Epilepsy has been the second worldwide neurological disorder that affects over 65 million people [1]. As a type of generalized epilepsy, absence epilepsy is featured by periodic 2-4 Hz SWDs in electroencephalography (EEG) recordings, mainly occurring in children and accompanying a brief impairment of consciousness in seizures [24]. Epileptic tonic and clonic seizures are also the primary generalized seizures, seriously affecting the patients’ life [57]. The EEG of patients with tonic seizures shows high-frequency and low-amplitude rapid discharge activities, while clonic seizures exhibit low-frequency and high-amplitude slow-wave oscillations [8, 9]. Furthermore, the evolution of tonic to clonic seizures has been observed clinically [8, 9]. Since the causes of epilepsy are complex and the pathogenesis is still not entirely clear, it has become a major topic for many neuroscientists.

It is traditionally believed that epilepsy mainly results from the imbalance of excitatory and inhibitory factors in the nervous system, such as excitatory or inhibitory synaptic dysfunction and neurotransmitter imbalance [1012]. Some scholars have pointed out that absence epilepsy was initiated in the cortex [13], some believed that it originated from thalamus [14, 15], while others have attributed it to the abnormality of cortical thalamic network [16, 17]. Moreover, many important advances have shown that astrocytes are involved in neuronal firing behaviors [1821] as well as epilepsy [2226]. Steinhäuser and Seifert pointed out that the abnormal expression of potassium channels, glutamate receptors, and gap junctions in astrocytes can induce epileptic discharges [22, 23]. Crunelli et al. proposed that astrocytes can provide an important basis for epilepsy treatment [26]. Tian et al. showed that glutamate released by astrocytes stimulates neuronal excitatory receptors, possibly causing hyperexcitatory epileptic discharges [2730]. Li et al. had given insight into the effect of astrocyte Ca2+ oscillation on the generation, spread, and inhibition of epilepsy from the perspective of dynamics [3133].
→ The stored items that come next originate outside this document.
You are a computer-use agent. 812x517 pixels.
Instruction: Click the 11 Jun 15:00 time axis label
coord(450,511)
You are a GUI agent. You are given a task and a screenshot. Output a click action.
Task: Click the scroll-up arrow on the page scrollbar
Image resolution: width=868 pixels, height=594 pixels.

Researches based on computational models, including mesoscopic neuron population models [34], mean field models [35, 36], and neural field models [37, 38], have greatly promoted people’s understanding of epilepsy from different levels. As one of the representatives of the neural field model, Taylor model can perfectly simulate the 2-4 Hz SWD that characterizes absence seizures [37, 38]. Recently, scholars have proposed many improved models to study absence epilepsy [39, 40]. For examples, Fan et al. investigated the combined effects of feedforward inhibition and excitation in thalamocortical circuit on the transition behaviors of epileptic seizures by introducing the feedforward excitation from thalamic relay nucleus to excitatory pyramidal neuronal into the thalamocortical network [39]. Liu et al. constructed another modified thalamocortical network by considering a disinhibition neural population [40].
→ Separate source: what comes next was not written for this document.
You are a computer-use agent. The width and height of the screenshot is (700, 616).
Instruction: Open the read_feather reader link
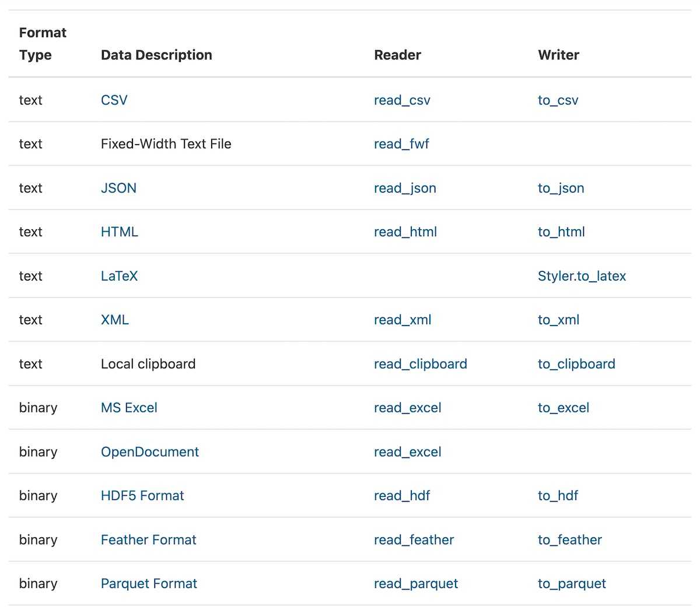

It was estimated that one-third of epilepsy patients have difficulties getting good treatment with antiepileptic drugs [41]. Surgical resection may be a good treatment choice just for a minority of patients [42]. Finding new treatments is still an urgent problem in the field of antiepileptic research. Taylor et al. found that the transitions between normal and epileptic states can be induced by single-pulse stimulation and further studied the effect of stimulation on SWD [38]. Ge et al. presented a robust closed-loop control of SWD based on a thalamocortical computational model of absence epilepsy [43]. Wang et al. tried different stimulation strategies, including deep brain stimulation (DBS), 1 : 0 coordinated reset stimulation (CRS), and 3 : 2 CRS [44]. These methods are all attempts based on theoretical models, but they can give some scientific enlightenments to the direction of clinical treatment.
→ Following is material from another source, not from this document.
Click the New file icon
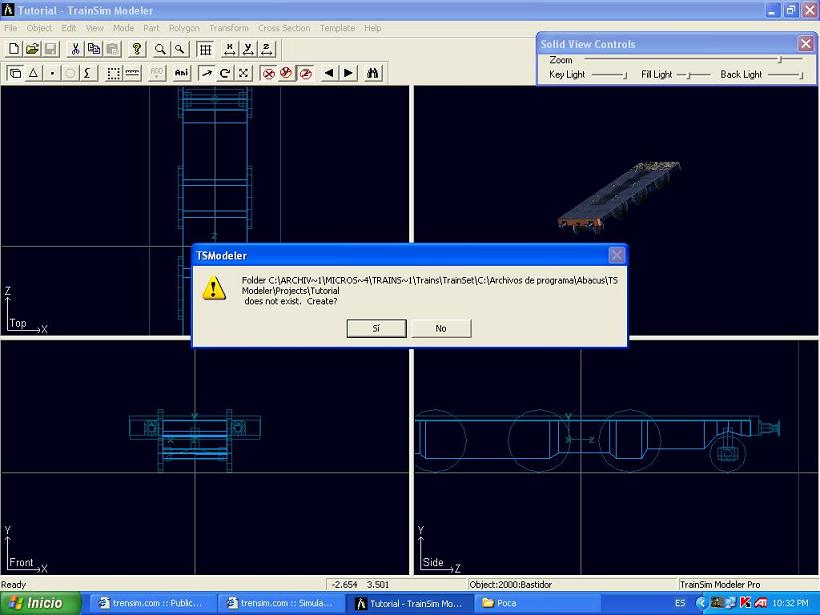This screenshot has height=615, width=820. pyautogui.click(x=14, y=49)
In this paper, we provide a possibility that astrocytes are involved in epileptic seizure based on a modified neural field model, which will be introduced in detail in the next section. Then, we are dedicated to studying the transition dynamics induced by astrocyte dysfunction and focus on the control effects after different stimulations applying to thalamic neuronal population. Finally, we give the discussions and conclusions.

2. Materials and Methods

2.1. Description of the Modified Neural Field Model

Pi et al. proved that there are mutual effects among different inhibitory neurons with different time scales [45]. Beverlin et al. showed that feedforward inhibition from thalamic relay nucleus (TC) to inhibitory interneuron has even more stronger functions on the cortex than the feedforward excitation from TC to excitatory pyramidal neuronal (PY) [46]. To the best of our knowledge, although Fan et al. and Liu et al. had considered the above-mentioned physiological phenomena in their computational models separately [39, 40], no scholars have considered these two facts at the same time. Motivated by these, we propose a more comprehensive model to systematically investigate the effects of important model parameters on the transition behaviors of epileptic seizures including tonic-clonic and absence seizures.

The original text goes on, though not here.